Michelle Malkin Gets Uruknet.info Pulled from Google
Kurt Nimmo
I was going to spend an hour or so writing about the absurd news story about the al-Qaeda assassin Ahmed Omar Abu Ali… but then I encountered more serious news.
It appears Goggle has decided to delist one of my favorite web sites—uruknet.info. I find uruknet.info indispensable, one of the best web sites out there for news focused on Iraq and the Middle East. Apparently uruknet.info was removed from Google’s corporate servers after the concentration camp apologist Michelle Malkin whined about Google not including her blog in its listings.
According to Malkin, the far right-wing and vastly popular blog Little Green Footballs also received a turn down from Google. LGF blogger Charles Johnson, as quoted by Malkin, did some whining of his own: “Note that the Google News index now searches quite a few blogs (including Power Line, Polipundit, and Wonkette) and includes other sites with, to say the least, serious credibility problems (including hard-core anarchist site Infoshop, and Justin RaimondoĆ¢€™s paleocon antisemitic site antiwar.com).”

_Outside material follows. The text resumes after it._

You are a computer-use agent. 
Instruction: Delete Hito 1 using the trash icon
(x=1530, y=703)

Charlie Johnson may not be aware of this but Infoshop and Antiwar are not blogs. In fact, uruknet.info is not a blog either—all three are news sites, same as CNN or Fox News—and should be listed on Google.
Malkin, suffering from the same inability as Johnson to make crucial distinctions, writes the following on her blog:
Yes, and especially so when you see that LGF is excluded from Google News sources while uruknet.info, the nutball news outlet that labeled Alberto Gonzales a “war criminal” and that publishes propaganda reports from Saddam Hussein’s legal team, gets top Google News headline treatment.

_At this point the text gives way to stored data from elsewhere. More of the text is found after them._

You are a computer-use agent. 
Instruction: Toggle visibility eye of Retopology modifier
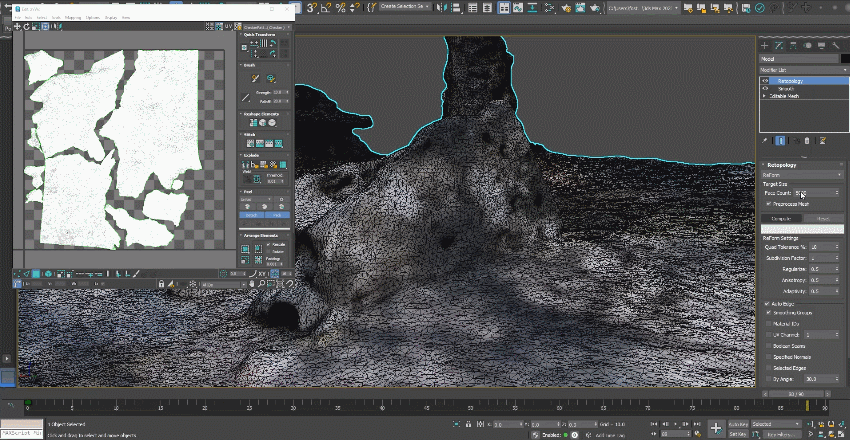click(765, 80)
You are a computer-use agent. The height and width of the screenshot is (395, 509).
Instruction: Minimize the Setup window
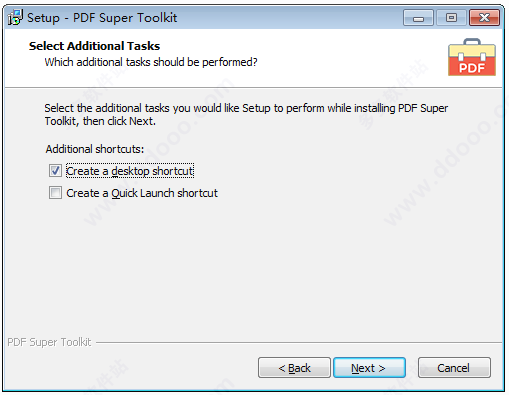(x=418, y=18)
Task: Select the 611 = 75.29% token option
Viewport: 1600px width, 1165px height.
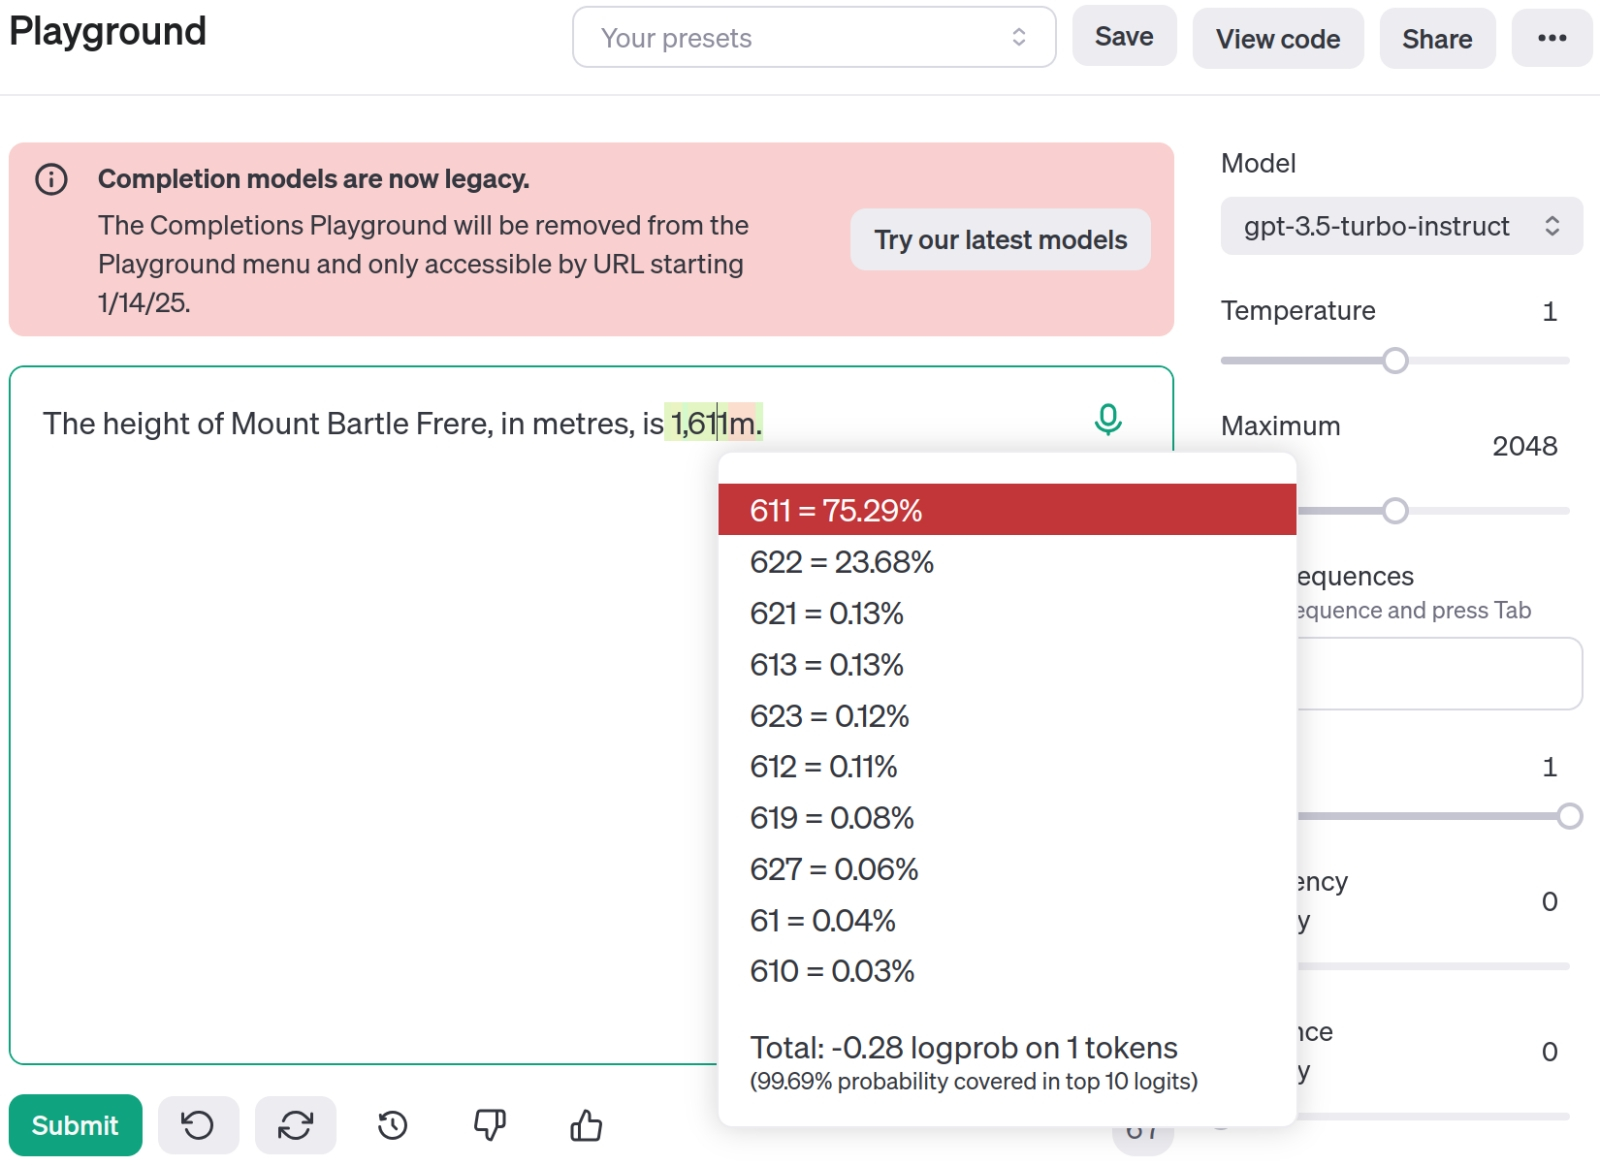Action: click(x=1006, y=510)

Michelle Malkin needs to go back and read the email sent to her from Google—it addresses “news-related blogs or other news-related sites that are written and maintained by a single individual,” not news sites posting articles by various journalists.
Why is Democratic Underground a Google News source, but not LGF?

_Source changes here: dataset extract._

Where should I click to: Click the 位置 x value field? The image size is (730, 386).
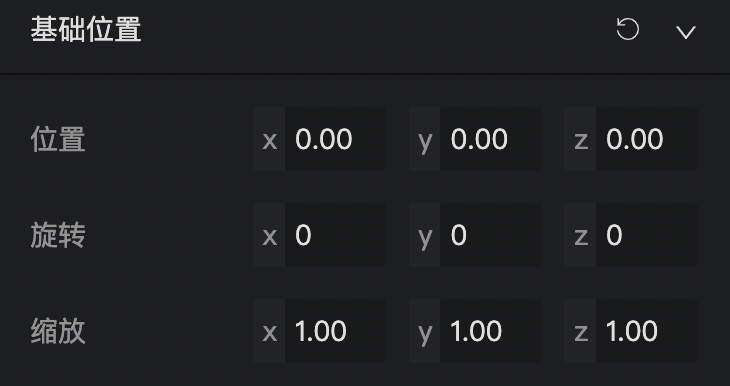335,139
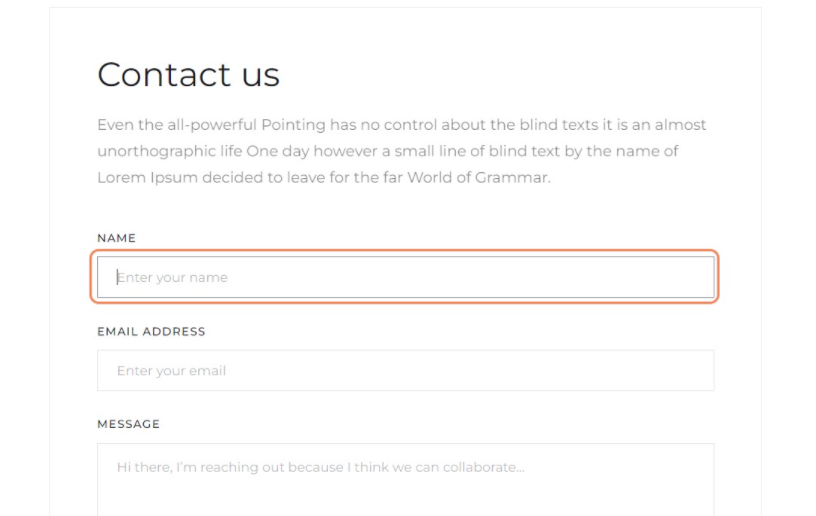This screenshot has width=816, height=516.
Task: Click the right end of the Email field
Action: (690, 370)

Because Democratic Underground—regardless of what Malkin thinks of it—is a news site and not a blog like Little Green Footballs or her own blog. Period. End of story.
Or it should be.
Thanks to Malkin’s whiny protestations, uruknet.info was removed from Google, even though it is a news sites and not a blog. Google needs to be consistent—if it is going to remove news sites from its listings, it needs to remove CNN, Fox, the New York Times, the Washington Post, and Townhall, where Malkin is often published. In fact, Malkin appears across the corporate media spectrum (Atlanta Journal-Constitution, Miami Herald, St. Louis Post-Dispatch, Detroit News, Washington Times, Rocky Mountain News, Philadelphia Daily News, Houston Chronicle, Chicago Sun-Times, and New York Post). Google needs to delist these sources as well.
Malkin and the far right actually have no reason to complain—their views dominate corporate media sources while the progressive left is more often than not ignored and marginalized. Malkin appears on the Fox News site. Question: when was the last time Noam Chomsky was invited to appear there?
“We wrote to Google News but we didn’t receive any reply,” uruknet.info writes about their removal from the search engine.
Malkin at least received a reply.
If this sort of nonsense bothers you, follow this link to the uruknet.info site and send a complaint email to Google. There’s a link to a complaint form at the bottom of the page.
Addendum
No sooner did I post the above I discovered Google has reinstated Uruknet.info, probably due to the handy complaint form included on the site. Obviously, Google—even with its momentary lapse of judgment—is able to do what Michelle Malkin cannot: tell the difference between a blog and a news site.